#### AIM OF THE TASK:
Exact copy, no pictures: reproduce every record below as it stands.

Data items

----------------------------------------

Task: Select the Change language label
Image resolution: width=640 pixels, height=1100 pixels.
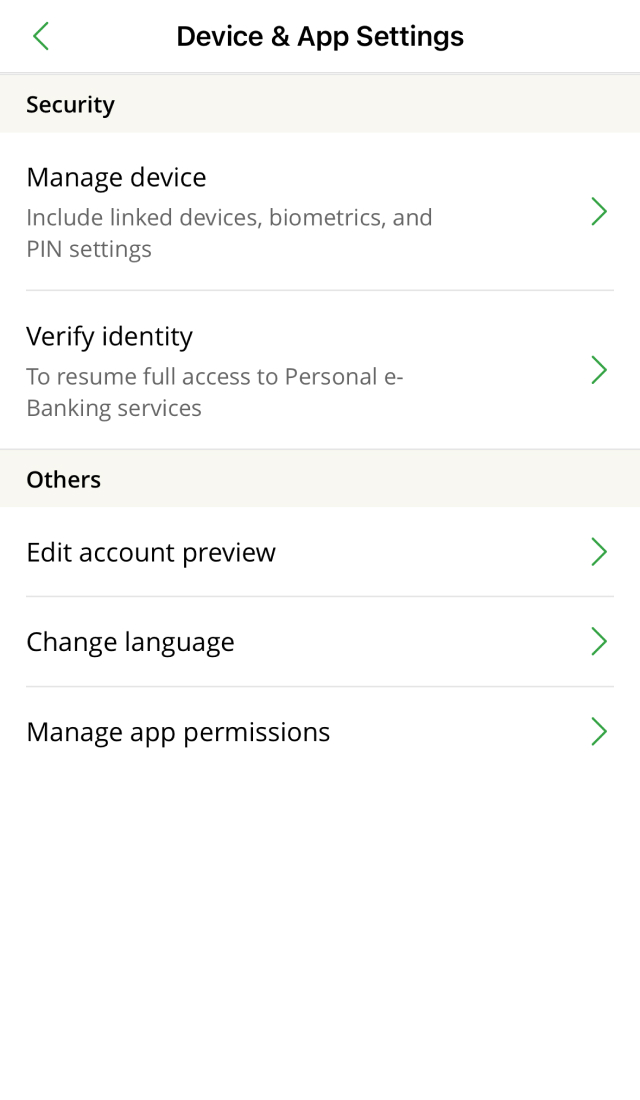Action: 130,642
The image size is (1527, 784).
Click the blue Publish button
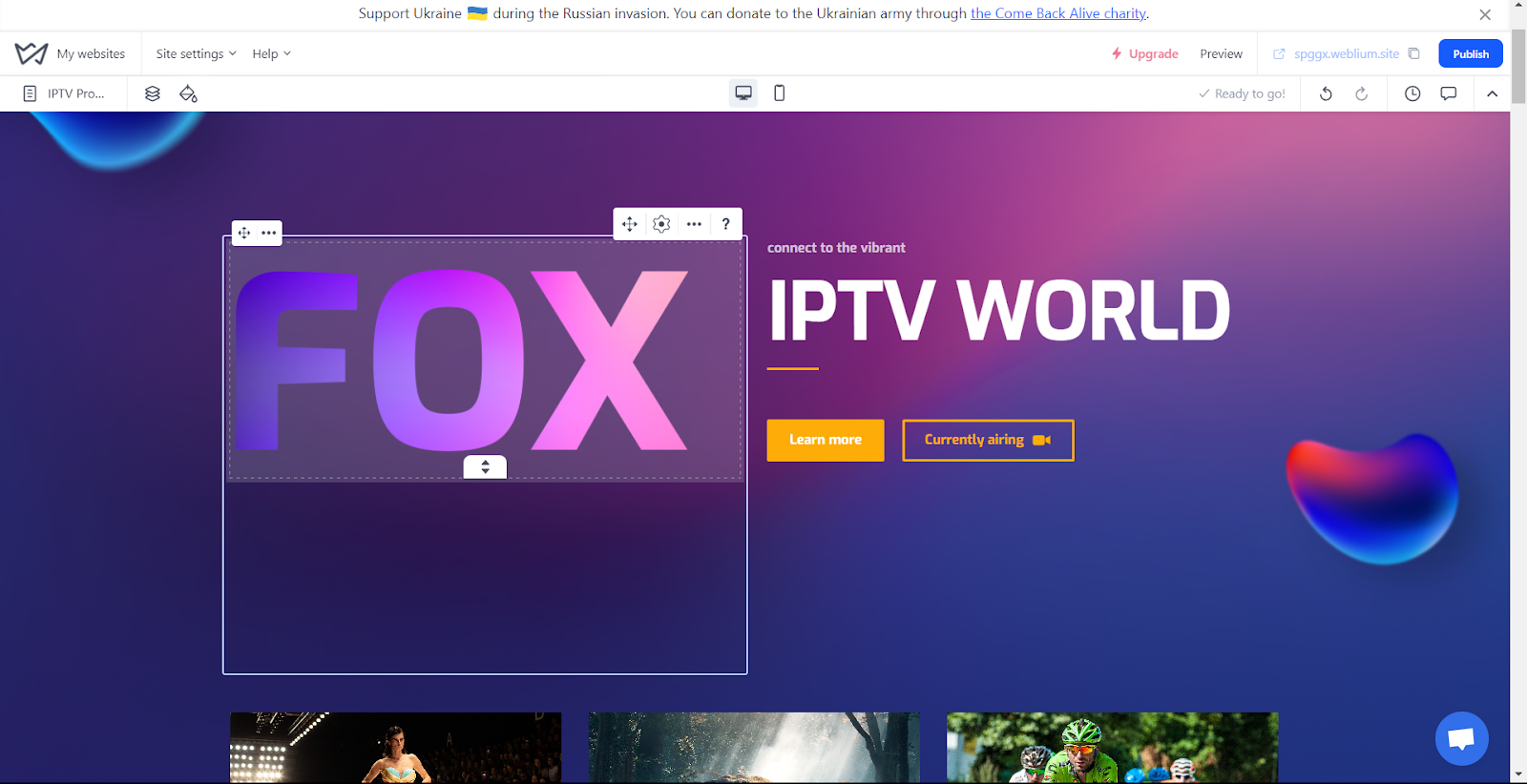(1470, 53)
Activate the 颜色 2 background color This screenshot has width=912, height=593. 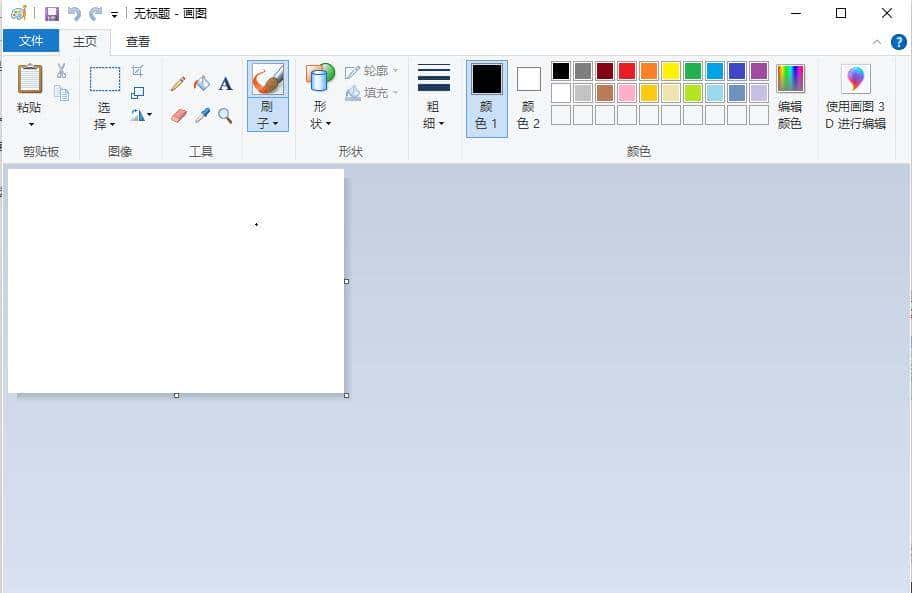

----------------------------------------

#### COMPLETED TASK:
Task: Select the Change language label
Image resolution: width=640 pixels, height=1100 pixels.
Action: 130,642
The image size is (1527, 784).
Click the blue Publish button
(1470, 53)
Activate the 颜色 2 background color This screenshot has width=912, height=593. 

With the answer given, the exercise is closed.